Those settings belong to nutch-site. Enable BP and set the correct extractor
and it should work just fine.
-----Original message-----
> From:Lewis John Mcgibbney <lewis.mcgibb...@gmail.com>
> Sent: Sun 09-Jun-2013 20:47
> To: user@nutch.apache.org
> Subject: Re: using Tika within Nutch to remove boiler plates?
>
> Hi Joe,
> I've not used this feature, it would be great if one of the others could
> chime in here.
> From what I can infer from the correspondence on the issue, and the
> available patches, you should be applying the most recent one uploaded by
> Markus [0] as your starting point.

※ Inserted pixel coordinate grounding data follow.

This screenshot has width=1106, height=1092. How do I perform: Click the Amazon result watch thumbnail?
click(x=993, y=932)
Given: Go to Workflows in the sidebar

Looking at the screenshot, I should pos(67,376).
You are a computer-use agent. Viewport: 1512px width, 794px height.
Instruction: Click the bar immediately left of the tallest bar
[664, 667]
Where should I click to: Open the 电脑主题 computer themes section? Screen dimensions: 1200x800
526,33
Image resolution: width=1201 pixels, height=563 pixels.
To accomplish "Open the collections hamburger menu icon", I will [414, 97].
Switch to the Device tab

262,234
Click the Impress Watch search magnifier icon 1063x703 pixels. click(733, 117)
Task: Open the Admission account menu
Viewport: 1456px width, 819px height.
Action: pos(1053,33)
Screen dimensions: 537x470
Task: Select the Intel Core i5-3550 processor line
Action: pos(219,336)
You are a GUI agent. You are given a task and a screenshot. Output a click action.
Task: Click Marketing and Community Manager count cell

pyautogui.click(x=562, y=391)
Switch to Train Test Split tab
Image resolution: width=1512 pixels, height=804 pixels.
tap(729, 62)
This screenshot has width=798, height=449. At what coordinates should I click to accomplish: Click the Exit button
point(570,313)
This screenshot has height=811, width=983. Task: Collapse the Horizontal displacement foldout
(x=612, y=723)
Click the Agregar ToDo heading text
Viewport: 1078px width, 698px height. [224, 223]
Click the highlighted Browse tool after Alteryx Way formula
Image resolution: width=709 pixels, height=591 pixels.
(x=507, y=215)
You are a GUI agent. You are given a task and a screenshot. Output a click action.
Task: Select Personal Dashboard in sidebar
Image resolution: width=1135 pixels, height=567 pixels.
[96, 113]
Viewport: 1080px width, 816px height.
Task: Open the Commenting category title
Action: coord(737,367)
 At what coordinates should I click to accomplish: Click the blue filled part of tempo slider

This is dated as 22/11/2011.
>
> On Sun, Jun 9, 2013 at 11:00 AM, Joe Zhang <smartag...@gmail.com> wrote:
>
> >
> > One of the comments mentioned the following:
> >
> > tika.use_boilerpipe=true
> > tika.boilerpipe.extractor=ArticleExtractor|CanolaExtractor
> >
> > which part the code is it referring to?
> >
> >
> You will see this included in one of the earlier patches uploaded by Markus
> on 11/05/2011 [1]
>
>
> >
> > Also, within the current Nutch config, should I focus on parse-plugin.xml?
> >
> >
> Look at the other patches and also Gabriele's comments. You may most likely
> need to alter something but AFAICT the work hasbeen done.. it's just a case
> of pulling together several contributions.
>
> Maybe you should look at the patch for 2.x (uploaded most recently by
> Roland) and see what is going on there.
>
> hth
>
> [0]
> https://issues.apache.org/jira/secure/attachment/12504736/NUTCH-961-1.5-1.patch
> [1]
> https://issues.apache.org/jira/secure/attachment/12478927/NUTCH-961-1.3-tikaparser1.patch
>